Loden left the company after working there for 12 years, when she was ordered to take a job she didn’t want.

Despite the relative strides, the problem and the phrase persist

While Loden is widely credited with creating the “glass ceiling,” the sprinkling of stored breadcrumbs suggests that a number of others began using the phrase around the same time.

This phrase first appeared in the text in 1984 AdWeek Profile by Gay Bryant, then editor of Working women magazine (Merriam-Webster lists its origin in the same year). The Wall Street Journal reported that the phrase may have originated in a dinner conversation between two female Hewlett-Packard employees in 1979, and also noted that the phrase appeared in the headlines on its own pages. in 1986.

Whatever its origins, the “glass ceiling” infiltrated print journalism, popular culture, and politics in the 1980s and has maintained its status as a trusted shorthand for the decades since. .

In 1991, Congress created Glass ceiling committee to address the advancement of women and minorities in business: Its Final Report, released in 1995found that women hold only three to five percent of senior management positions in Fortune 500 companies, and in those rare cases, their compensation is lower than that of other Fortune 500 companies. male colleague..
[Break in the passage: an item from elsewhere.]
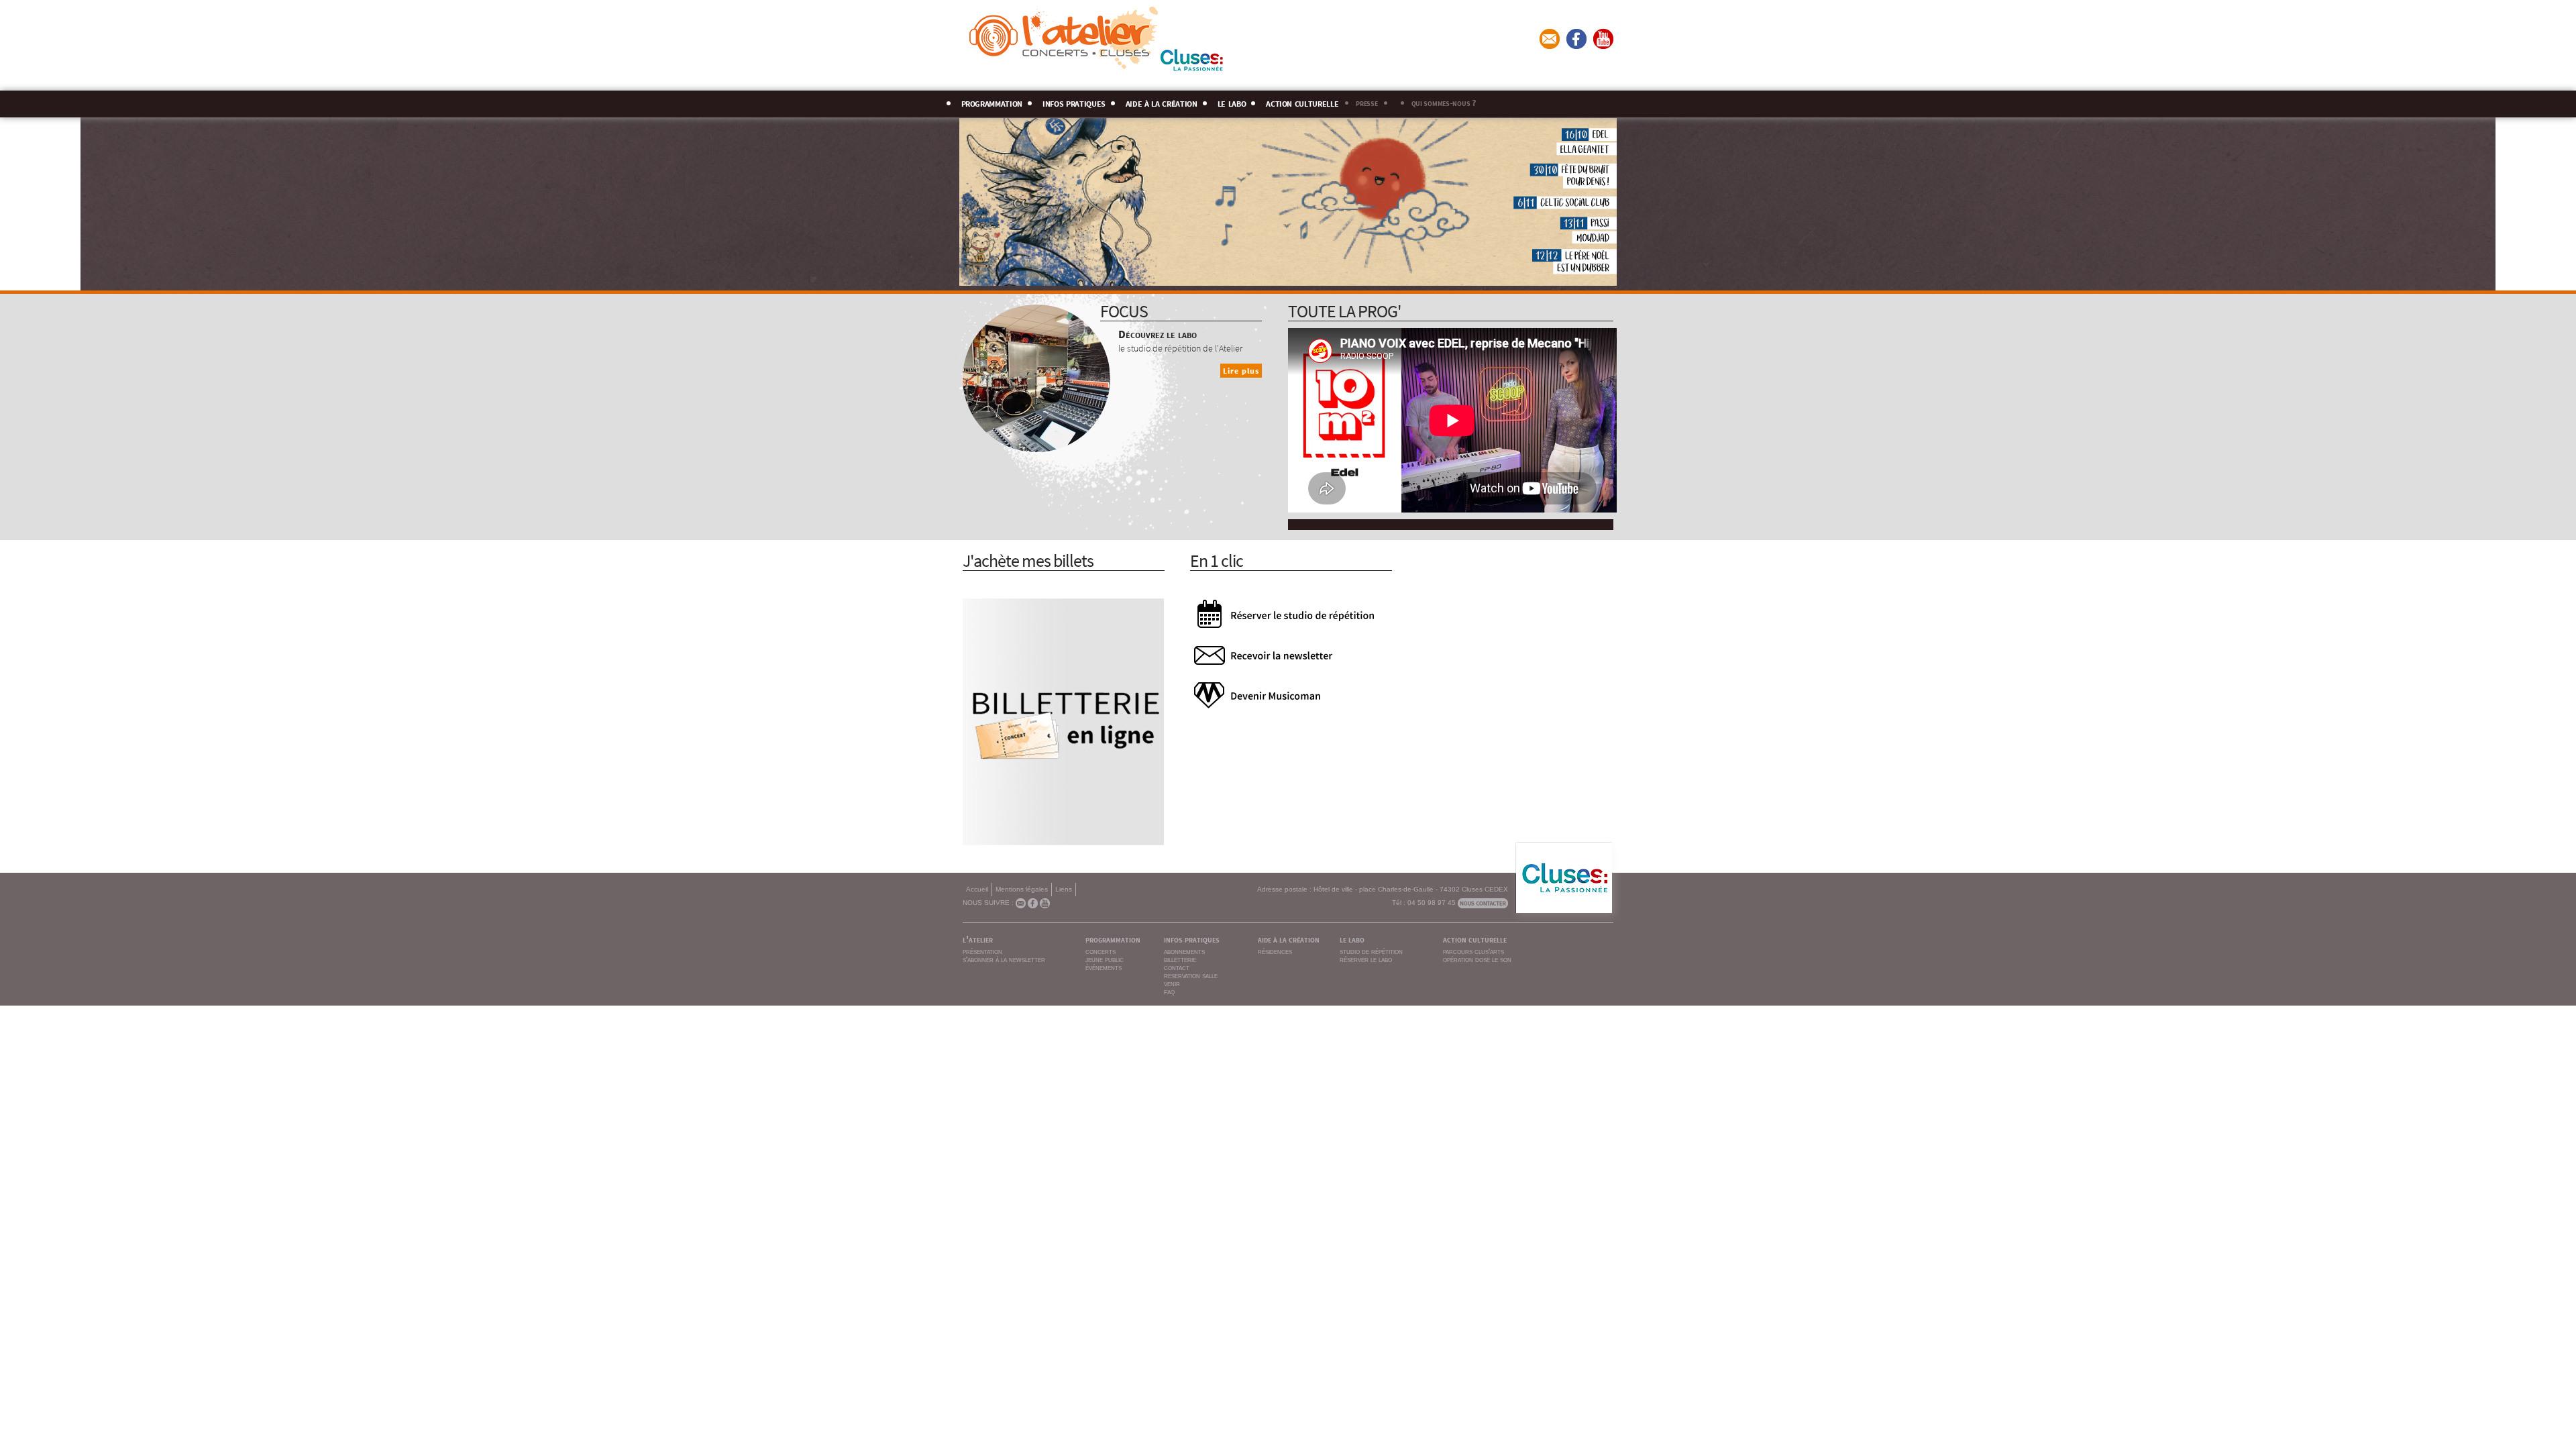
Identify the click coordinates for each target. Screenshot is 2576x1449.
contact (1176, 967)
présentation (982, 951)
The phrase has appeared in keynote speeches by women leaders in fields such as business, entertainment and politics, including in some speeches of Hillary Clinton, the 2016 Democratic presidential candidate and the first woman to be nominated by a major party. From the late former Secretary of State Madeleine Albright’s broken glass brooch to one portrait glasses about Vice President Harris (first woman, first Black and first Asian American elected to that role), the image is still pervasive.

So is the problem it represents. By 2021 Female CEOs in America reported, only 8.2% of Fortune 500 CEOs are women and less than 1 percent are women of color.

While there’s plenty of room for improvement, there’s been some progress in the years since Loden first tackled that feminist issue. She reflected that in 2017, being one of the BBC 100 Women.

“Over the past four decades, women have bridged the education gap, moved into non-traditional jobs at a remarkably high rate, while managing challenging families and careers, and demonstrated their ability to perform well. ability to innovate, inspire and manage effectively in all areas of the global workplace,” she said. “We just need to get rid of the lightning people to appreciate and take advantage of all that they have to offer.”